My name is [name redacted] and I have been a freelance writer covering
Hip hop, R&B and politics/community activism for several years. I have
an idea for a celebrity memoir but have no clue where to start.

I thought that this might be one area you could speak
on (if you haven’t already) at some time in the future.

I would be extremely grateful for any insight.

I’d like to know:

1. Do you reach out to the “Star” first, or do you go through
management to see if they have interest in writing a book with you?

2. Do you then, if the star wants to do the book, proceed to put
together a book proposal and see if you can get a book deal?

3. Do record labels sometimes reach out to writers to co-write
memoirs?

There are probably many more details involved in writing a celebrity
memoir that i am not asking about – please feel free to include any
pertinent info about writing a celebrity memoir if you decided to post
this question.

Thank you very much and have a blessed day!

Here’s my reply:

It’s interesting to receive this email. Because I’ve received several similar emails recently. And I’ve procrastinated on writing this post.

Why?

Because the celeb memoir hustle is just that–a hustle.

I like to encourage writers on my blog. I’m big on pushing us to ignore Toure and just keep writing and press on and all that good stuff.

But if you’re interested in the celeb memoir game, all that goes out of the window. It’s not about how hard you work. It’s about who you know and a whole lot of dumb luck.

Let me explain how I ended up writing Faith Evans’ book.

It started with an assignment for Vibe magazine.

vibe-faith-evans-cover

In the summer of 2005, I interviewed her several times over the course of two weeks. I trailed her as she debuted her video for “Again” on 106 and Park. I went to her midtown-Manhattan hotel to continue the conversation. And then we had dinner–my first time ever having sushi–at some fancy spot called Matsuya.

I liked Faith right away. We’re from the same ‘hood. She knows Aisha, the neighborhood bully who tried to beat up my cousin Allison over on Hansbury. She knows my boy Azziz from high school. And she knows my brother, who grew up with his mother just a few blocks away from Faith and the elderly couple who raised her.

So we had that easy rapport with each other throughout the interview process.

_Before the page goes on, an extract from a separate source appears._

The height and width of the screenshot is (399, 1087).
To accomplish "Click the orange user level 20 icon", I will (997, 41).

But it didn’t translate to any sort of connection after the story was published.

Over a year later, I got an email in my Inbox.

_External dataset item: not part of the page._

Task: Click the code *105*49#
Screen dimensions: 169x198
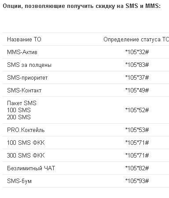Action: [137, 90]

Hi Aliya, it’s Faith Evans. I hope all is well with you. Congrats on your marriage! I’m about to work on a book soon & I’ve been trying relentlessly to get some contact info on you. I was wondering if you’d be interested in collaborating on it with me. If this is your correct e-mail address, please respond with a contact #, so that we can speak soon.
Thanks,
Faith

I was stunned.

And here’s why.

During the interview process, I asked Faith if I could interview family members or childhood friends for the story. She agreed. But I was pressed for time and had to end up using my own resources to track down some interviews.

I drove over to the house where she grew up and knocked on the door. The man she calls her grandfather answered the door, dressed in a one-piece workman’s jumpsuit. I asked him if I could ask him a few questions. He let me in and we spoke briefly. I asked about his wife. She was teaching Sunday School up the street.

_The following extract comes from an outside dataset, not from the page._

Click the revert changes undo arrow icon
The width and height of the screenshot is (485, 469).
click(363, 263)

I drove to the church. Wandered around the halls until I found her. She stepped out of her classroom and spoke to me. She told me about meeting Biggie at a family cookout and being shocked when Faye-Faye told her they were married.

I added their quotes to my story. But I knew Faith probably wouldn’t appreciate that I’d gone out on my own and tracked them down.

But obviously, my job is to get the story, not satisfy the artist.

And then, I had to get some facts on the cocaine charges she’d recently faced. She and I had talked about it. But my editor wanted more. I wasn’t able to get much. But someone else at Vibe got a copy of the police report and quoted an officer for the story.

The story turned out to be an objective, well-rounded profile. I was very proud. But it wasn’t the kind of story that a celebrity would like. I could see Faith reading it and rolling her eyes.

I definitely didn’t expect her to reach out and talk about collaborating on a book.

I hit her up and we spoke about the book. I had only one concern:

“I gotta tell you,” I said. “I’m pregnant.”

“Good,” she said with a laugh. “So am I.”

I put my agent in touch with her agent and they talked business and numbers.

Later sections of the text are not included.